Q: When is the last time this area experienced a significant earthquake?
A: The most significant, of course, would have been Loma Prieta. But there are earthquakes all the time. One can go to the USGS website, earthquake.usgs.gov, and see recent earthquakes and where people felt them. You can add your own comments about what you felt and experienced. Most of them you don’t notice.
There’s also an early-warning app for Android and Apple called MyShake. But you’re not going to get a day warning or an hour warning; it might be seconds. If you’re lucky, it might be a minute.
Q: What proactive steps do you recommend people take to prepare themselves?
A: Where people sleep, make sure there’s nothing that can fall on them. You want to strap your furniture in place. You don’t want bleach stored on a high cupboard where it could fall off and smash.
Another really simple thing you can do right now is make sure you have a sturdy pair of shoes underneath your bed and a working flashlight. Put them in a bag and attach them, because you don’t want them bouncing around. When they had the magnitude 6 earthquake in Napa a few years ago, a major cause of injury was cut feet, where people stepped out of bed and onto broken glass.
Q: During an earthquake, what actions should people take to protect themselves?
A: The best thing you can do is drop, cover and hold on. If I’m sitting at my desk and I feel the shaking start or I get the warning, I’m going to immediately dive under my desk, take cover under a sturdy piece of furniture. I’m going to try to do it in a way that covers my neck. If I’m out walking, I’m going to drop to the ground where I am – hopefully not under a powerline. If I’m using a wheelchair or walker, you would lock your wheels or walker. You stay in place and you cover your head and neck. If I’m in bed, I don’t move. I lie in bed, I cover my head with a pillow and I wait until the shaking stops.
Q: What essentials should emergency kits include?

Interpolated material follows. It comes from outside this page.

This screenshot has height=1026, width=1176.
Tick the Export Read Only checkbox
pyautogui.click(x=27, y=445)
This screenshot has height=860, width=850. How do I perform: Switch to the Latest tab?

A: You want to make sure you have a water supply. If you don’t already have it, go to the store and buy a couple gallons. Every time you go to the store, buy a couple more because you want to store a gallon per person per day, plus extra for pets. I have a pair of spare glasses. I’ve stashed prescription medicine. I’ve stashed Advil. I’ve thrown in some sun lotion. An N95 construction mask will protect you from dust and smoke. You’ll hear from FEMA to have a kit for three days. It would be much better if you had it for longer, even seven days. To be able to take care of yourself in the first few days after an earthquake or another disaster will be really important.

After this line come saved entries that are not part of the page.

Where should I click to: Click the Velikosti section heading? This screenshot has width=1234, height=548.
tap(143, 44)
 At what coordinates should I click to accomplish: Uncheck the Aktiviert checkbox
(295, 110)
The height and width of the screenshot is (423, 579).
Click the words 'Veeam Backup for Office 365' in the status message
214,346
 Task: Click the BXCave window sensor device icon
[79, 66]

Q: Is there anything people didn’t immediately anticipate after the 1989 Loma Prieta quake?
A: I think people don’t realize how long it took to get back to normal. You think you just clean up and you do a few repairs and you’re fine, but they had structural damage, and they would go through the process of the permitting and the design and the contractors’ work, and some people had to move out of their homes, and it took a couple years to rebuild everything.
It takes a couple days for the Red Cross to bring in volunteers to run a shelter. It will take a few days for the city government, the state government, the national government to be able to bring in supplies and deliver relief. So individual resilience is very important.

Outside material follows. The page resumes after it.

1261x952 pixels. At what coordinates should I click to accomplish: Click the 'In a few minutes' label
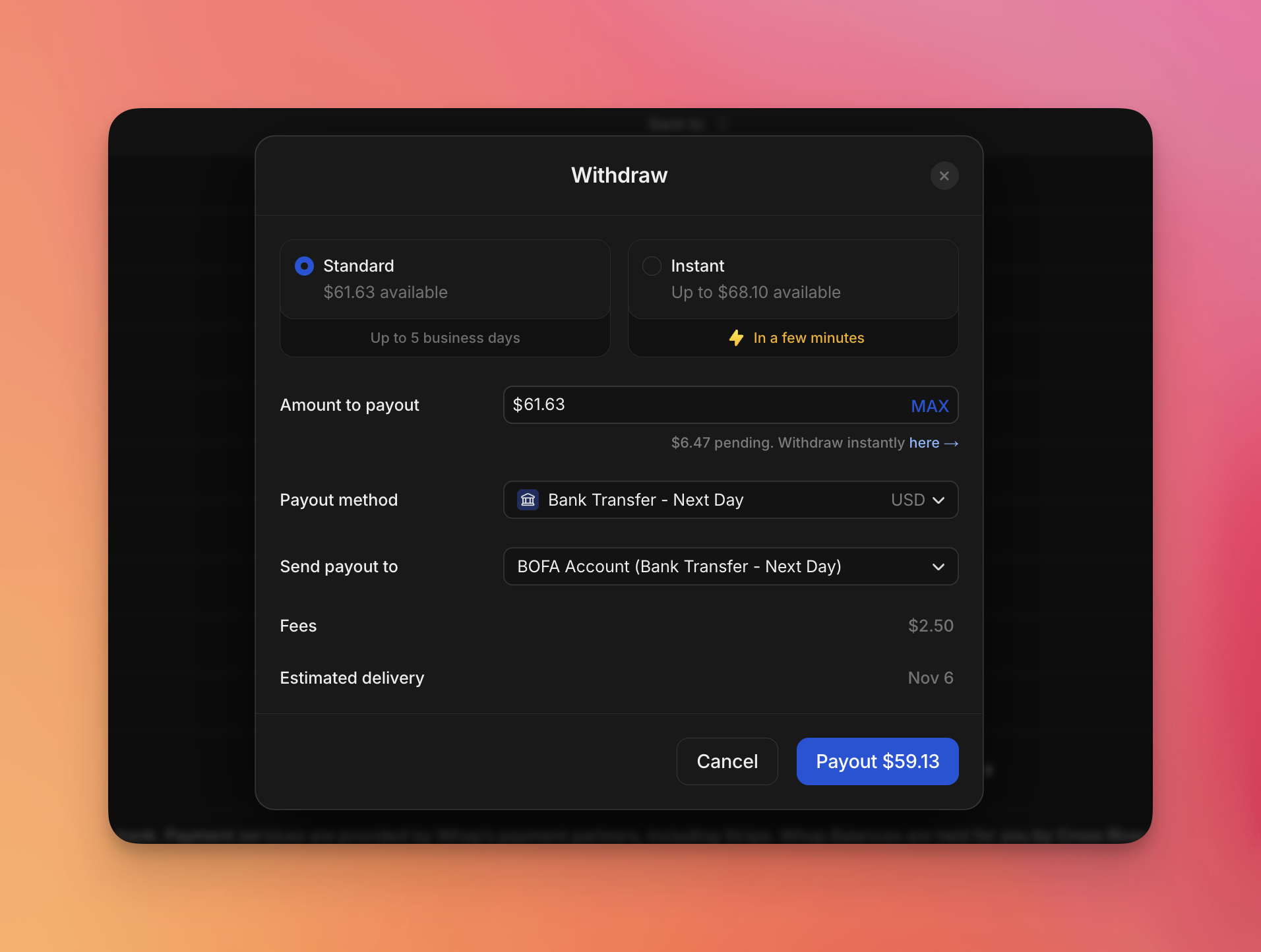(808, 338)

Q: What are some online resources to help yourself and others?
• Review emergency kit suggestions: losaltosca.gov/gobag
• Sign up for emergency notifications: alertscc.com
• View and sign up for emergency training sessions: losaltosca.gov/prepares
• Become a Block Action Team leader: losaltosbat.org
• Join the Community Emergency Response Team: losaltosca.gov/cert
• Obtain an amateur emergency radio license: laares.org
Similar resources are available in the Los Altos Hills and Mountain View communities as well. Search online for equivalent offerings.